Perl supports the POSIX notation for character classes. This uses
names enclosed by [: and :] within the enclosing square brackets.
PCRE also supports this notation. For example,
[01[:alpha:]%]
matches "0", "1", any alphabetic character, or "%". The supported
class names are:
alnum letters and digits
alpha letters
ascii character codes 0 - 127
blank space or tab only
cntrl control characters
digit decimal digits (same as \d)
graph printing characters, excluding space
lower lower case letters
print printing characters, including space
punct printing characters, excluding letters and digits and
space
space white space (the same as \s from PCRE 8.34)
upper upper case letters
word "word" characters (same as \w)
xdigit hexadecimal digits
The default "space" characters are HT (9), LF (10), VT (11), FF
(12), CR (13), and space (32). If locale-specific matching is
taking place, the list of space characters may be different;
there may be fewer or more of them. "Space" used to be different
to \s, which did not include VT, for Perl compatibility.

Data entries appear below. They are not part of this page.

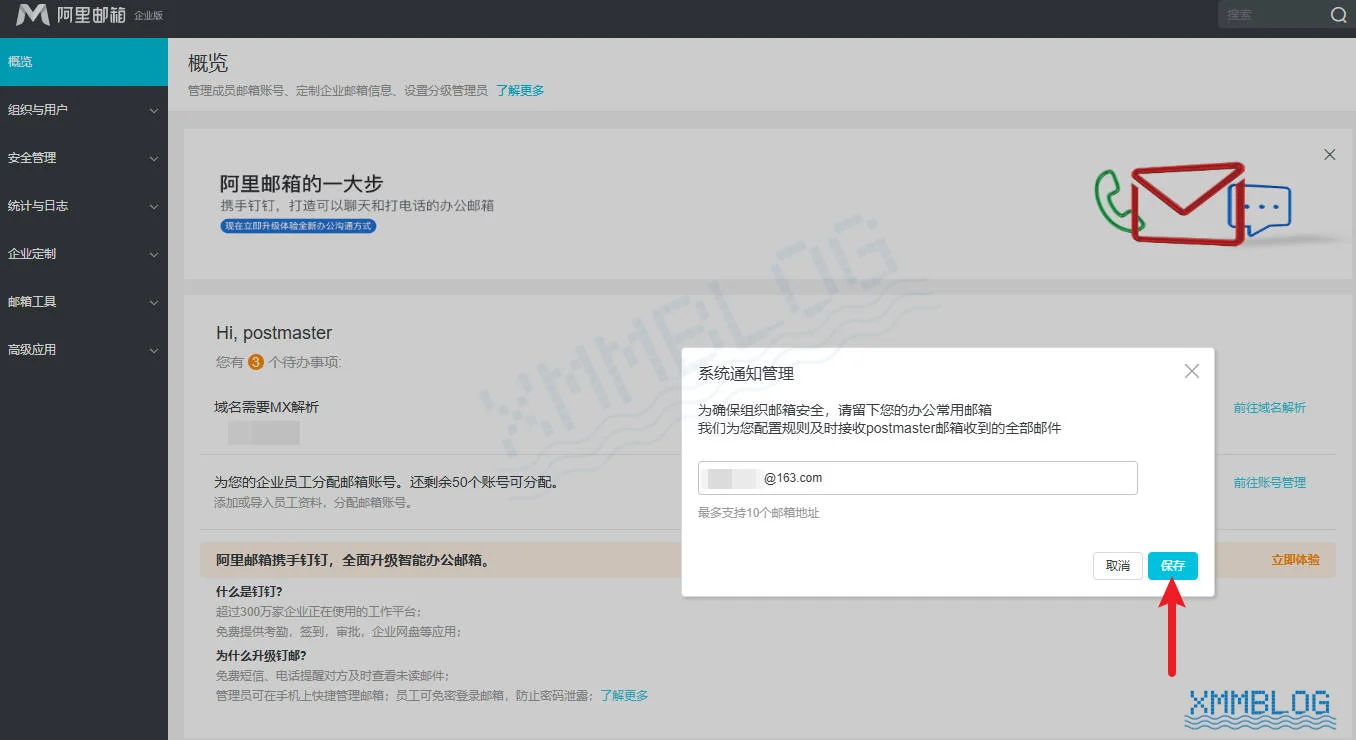Expand the 高级应用 sidebar section

tap(84, 349)
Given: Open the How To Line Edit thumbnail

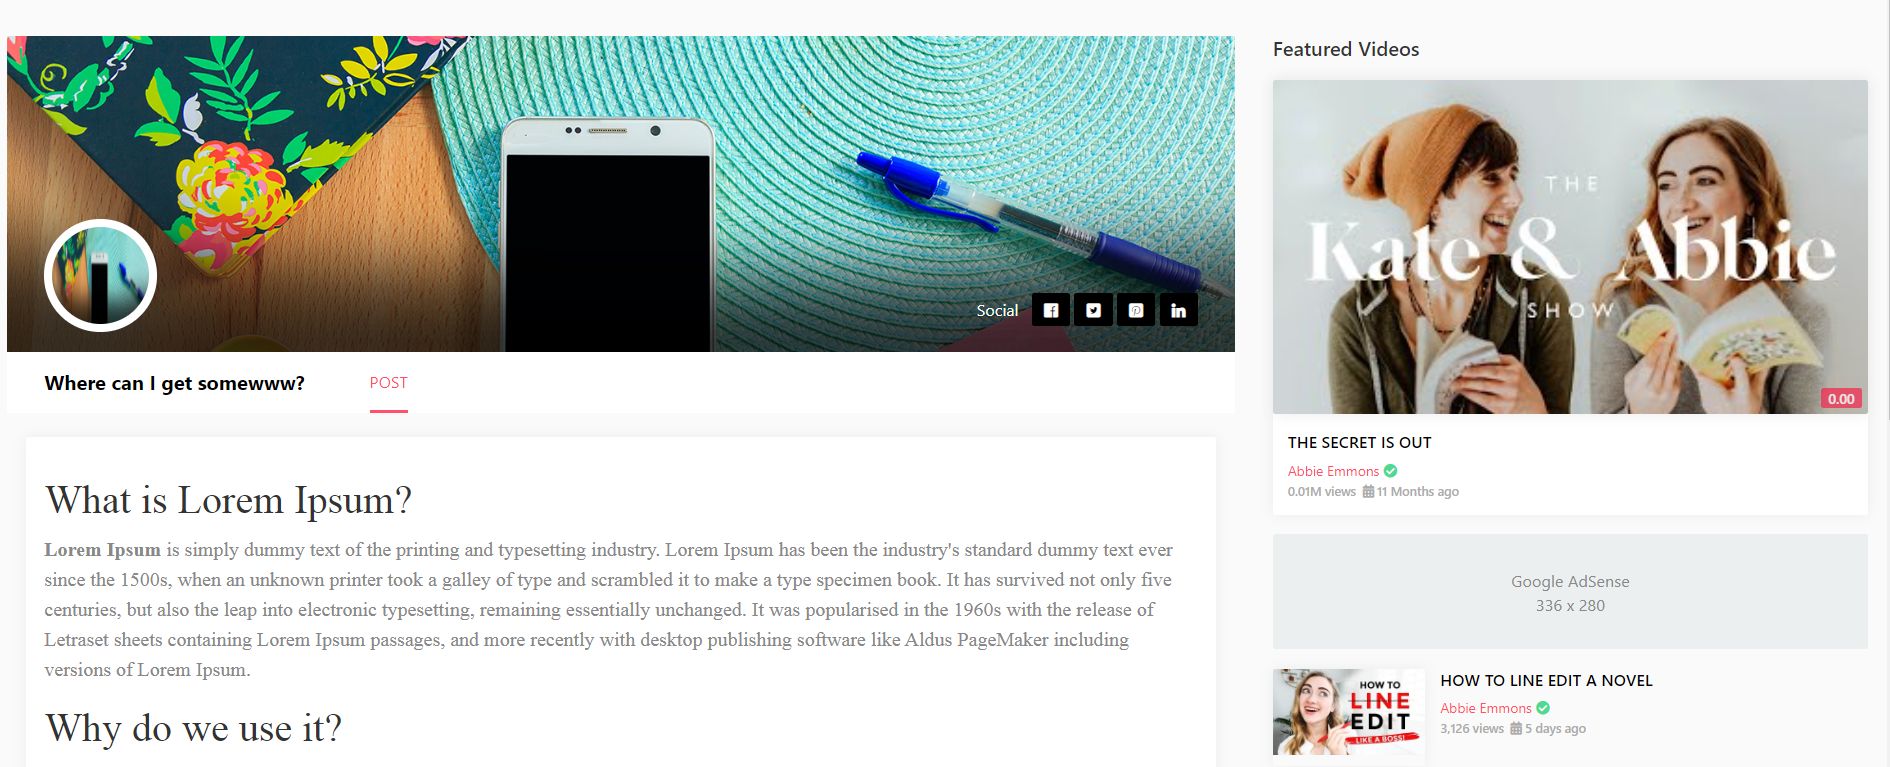Looking at the screenshot, I should [x=1349, y=712].
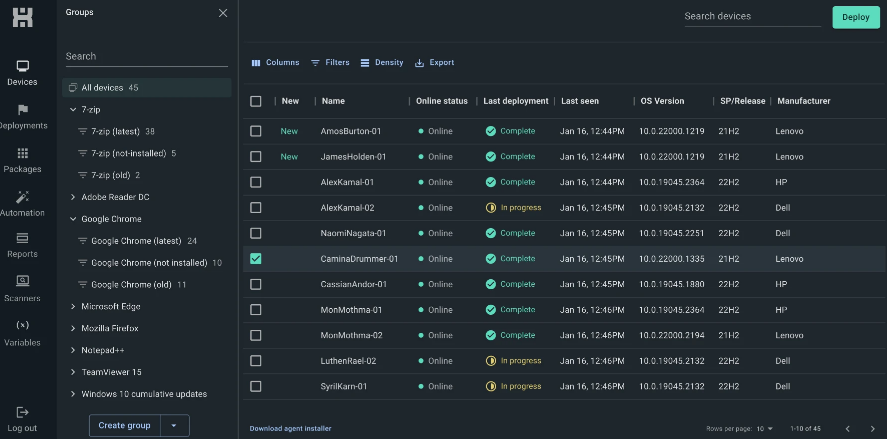Click the Download agent installer link
Screen dimensions: 887x439
(x=290, y=429)
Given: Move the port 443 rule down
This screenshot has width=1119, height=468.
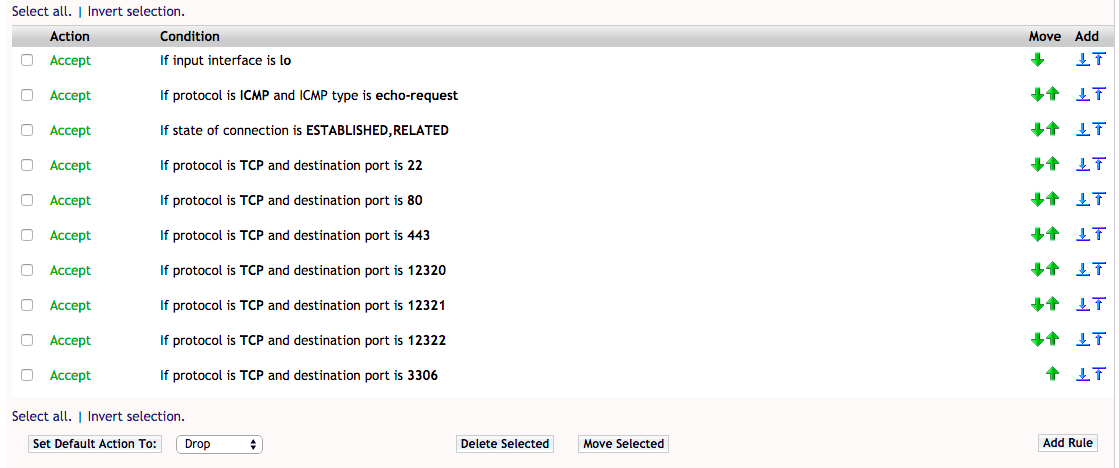Looking at the screenshot, I should click(x=1037, y=235).
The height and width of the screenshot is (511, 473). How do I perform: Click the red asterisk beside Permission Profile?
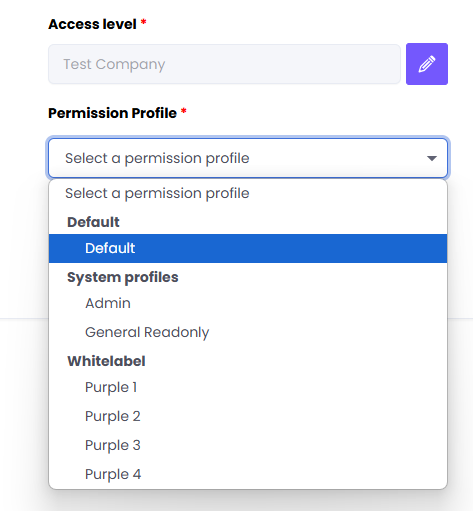pos(183,111)
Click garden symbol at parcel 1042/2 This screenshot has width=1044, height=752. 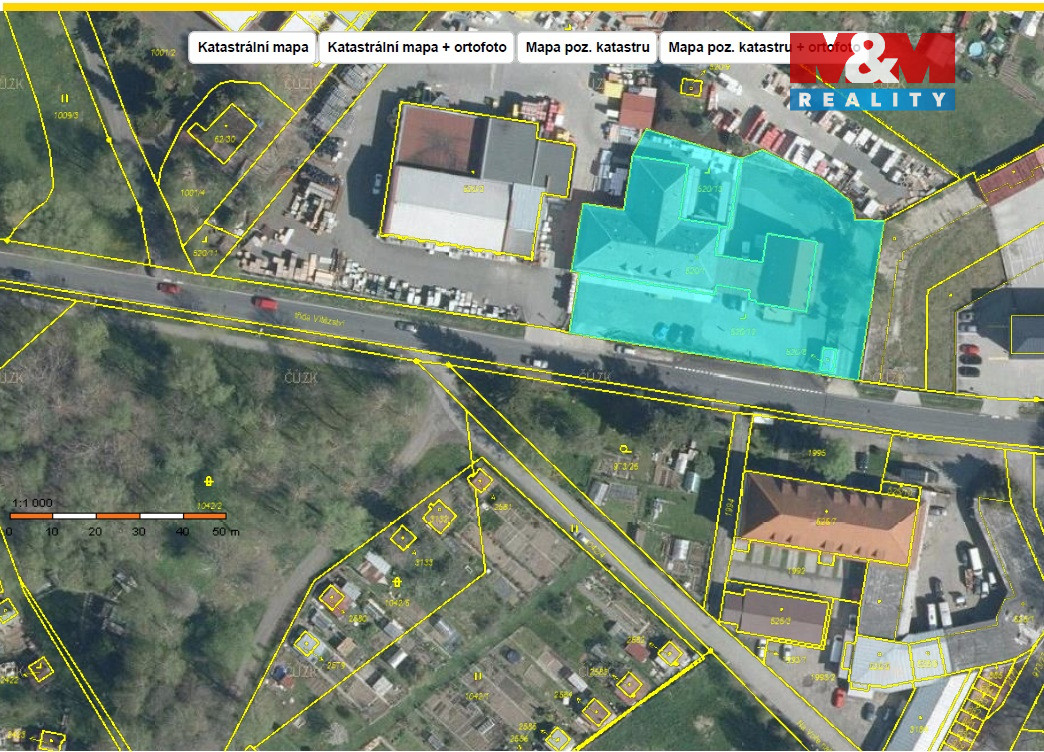coord(208,482)
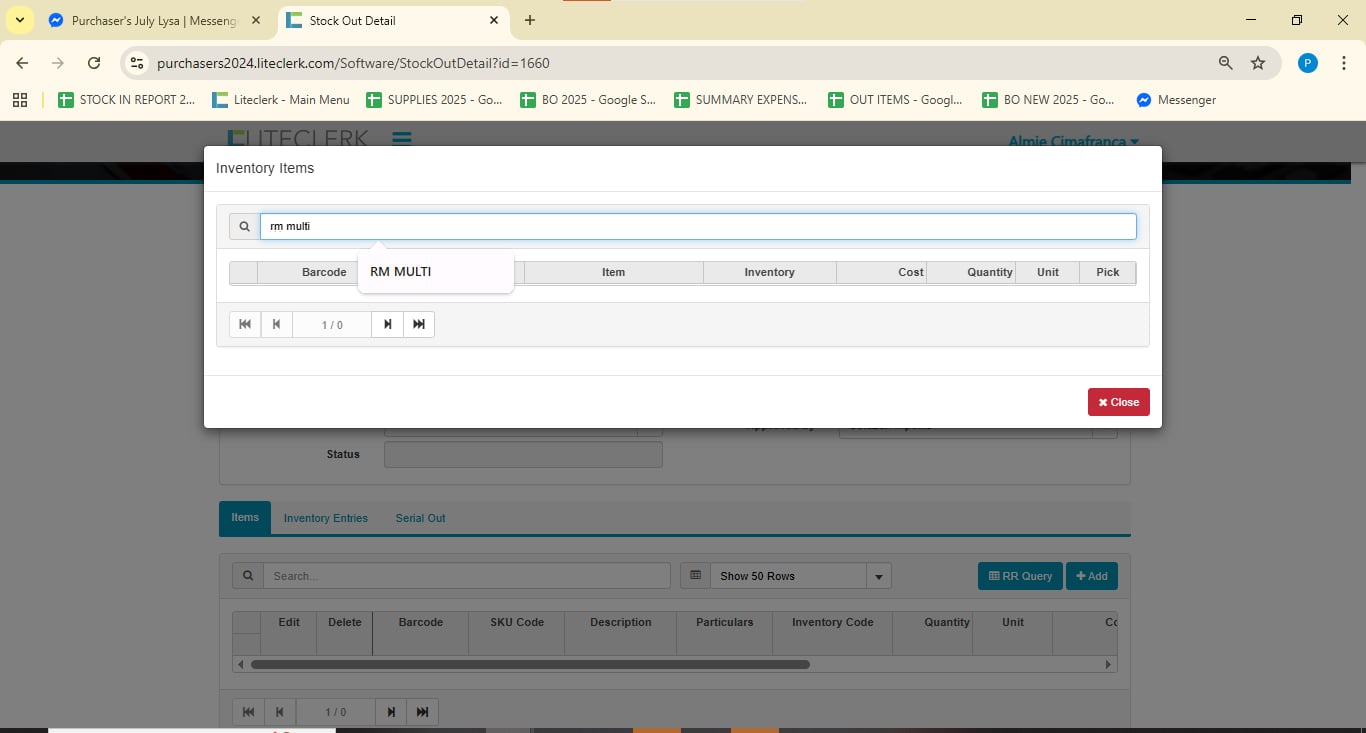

However, Perl changed at release 5.18, and PCRE followed at
release 8.34. "Space" and \s now match the same set of
characters.
The name "word" is a Perl extension, and "blank" is a GNU
extension from Perl 5.8. Another Perl extension is negation,
which is indicated by a ^ character after the colon. For example,
[12[:^digit:]]
matches "1", "2", or any non-digit. PCRE (and Perl) also
recognize the POSIX syntax [.ch.] and [=ch=] where "ch" is a
"collating element", but these are not supported, and an error is
given if they are encountered.
By default, characters with values greater than 128 do not match
any of the POSIX character classes. However, if the PCRE_UCP
option is passed to pcre_compile()
, some of the classes are
changed so that Unicode character properties are used. This is
achieved by replacing certain POSIX classes by other sequences,
as follows:
[:alnum:] becomes \p{Xan}
[:alpha:] becomes \p{L}
[:blank:] becomes \h
[:digit:] becomes \p{Nd}
[:lower:] becomes \p{Ll}
[:space:] becomes \p{Xps}
[:upper:] becomes \p{Lu}
[:word:] becomes \p{Xwd}
Negated versions, such as [:^alpha:] use \P instead of \p. Three
other POSIX classes are handled specially in UCP mode:
[:graph:]
This matches characters that have glyphs that mark the
page when printed. In Unicode property terms, it matches
all characters with the L, M, N, P, S, or Cf properties,
except for:
U+061C Arabic Letter Mark
U+180E Mongolian Vowel Separator
U+2066 - U+2069 Various "isolate"s
[:print:]
This matches the same characters as [:graph:] plus space
characters that are not controls, that is, characters with
the Zs property.
[:punct:]
This matches all characters that have the Unicode P
(punctuation) property, plus those characters whose code
points are less than 128 that have the S (Symbol)
property.
The other POSIX classes are unchanged, and match only characters
with code points less than 128.